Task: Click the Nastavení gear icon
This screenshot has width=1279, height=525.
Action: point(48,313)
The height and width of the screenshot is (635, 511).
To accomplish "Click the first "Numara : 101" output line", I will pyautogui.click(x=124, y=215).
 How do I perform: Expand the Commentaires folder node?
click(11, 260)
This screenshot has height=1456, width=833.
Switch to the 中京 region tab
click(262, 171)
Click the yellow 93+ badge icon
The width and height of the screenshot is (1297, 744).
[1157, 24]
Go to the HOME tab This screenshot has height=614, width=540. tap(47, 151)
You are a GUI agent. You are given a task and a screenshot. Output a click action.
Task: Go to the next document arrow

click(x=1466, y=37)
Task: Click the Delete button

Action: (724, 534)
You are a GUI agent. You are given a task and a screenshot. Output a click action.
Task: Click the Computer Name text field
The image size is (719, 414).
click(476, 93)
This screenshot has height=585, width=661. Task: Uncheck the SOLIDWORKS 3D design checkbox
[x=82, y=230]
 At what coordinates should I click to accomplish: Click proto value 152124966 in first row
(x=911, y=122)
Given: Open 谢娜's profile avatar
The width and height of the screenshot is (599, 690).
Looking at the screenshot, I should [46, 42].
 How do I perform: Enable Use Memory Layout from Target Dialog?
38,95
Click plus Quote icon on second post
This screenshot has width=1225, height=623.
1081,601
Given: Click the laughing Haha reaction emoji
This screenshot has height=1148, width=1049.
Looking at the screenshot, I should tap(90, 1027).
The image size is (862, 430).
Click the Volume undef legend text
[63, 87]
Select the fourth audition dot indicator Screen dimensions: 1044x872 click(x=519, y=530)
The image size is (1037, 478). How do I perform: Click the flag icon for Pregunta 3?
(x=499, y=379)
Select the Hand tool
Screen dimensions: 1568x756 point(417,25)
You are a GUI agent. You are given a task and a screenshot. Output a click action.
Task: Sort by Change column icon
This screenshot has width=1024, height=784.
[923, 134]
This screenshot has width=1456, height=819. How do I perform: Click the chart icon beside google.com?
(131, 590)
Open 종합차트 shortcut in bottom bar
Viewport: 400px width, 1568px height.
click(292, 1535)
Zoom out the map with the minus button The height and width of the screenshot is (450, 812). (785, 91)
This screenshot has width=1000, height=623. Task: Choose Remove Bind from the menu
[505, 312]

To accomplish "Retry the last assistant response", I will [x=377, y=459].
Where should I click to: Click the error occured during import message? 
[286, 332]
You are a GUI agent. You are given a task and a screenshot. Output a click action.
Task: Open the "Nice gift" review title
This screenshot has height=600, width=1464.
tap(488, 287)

-- -- --

Using the data above, tally the lines that contain the string "will" and state only the result.

Answer area: 2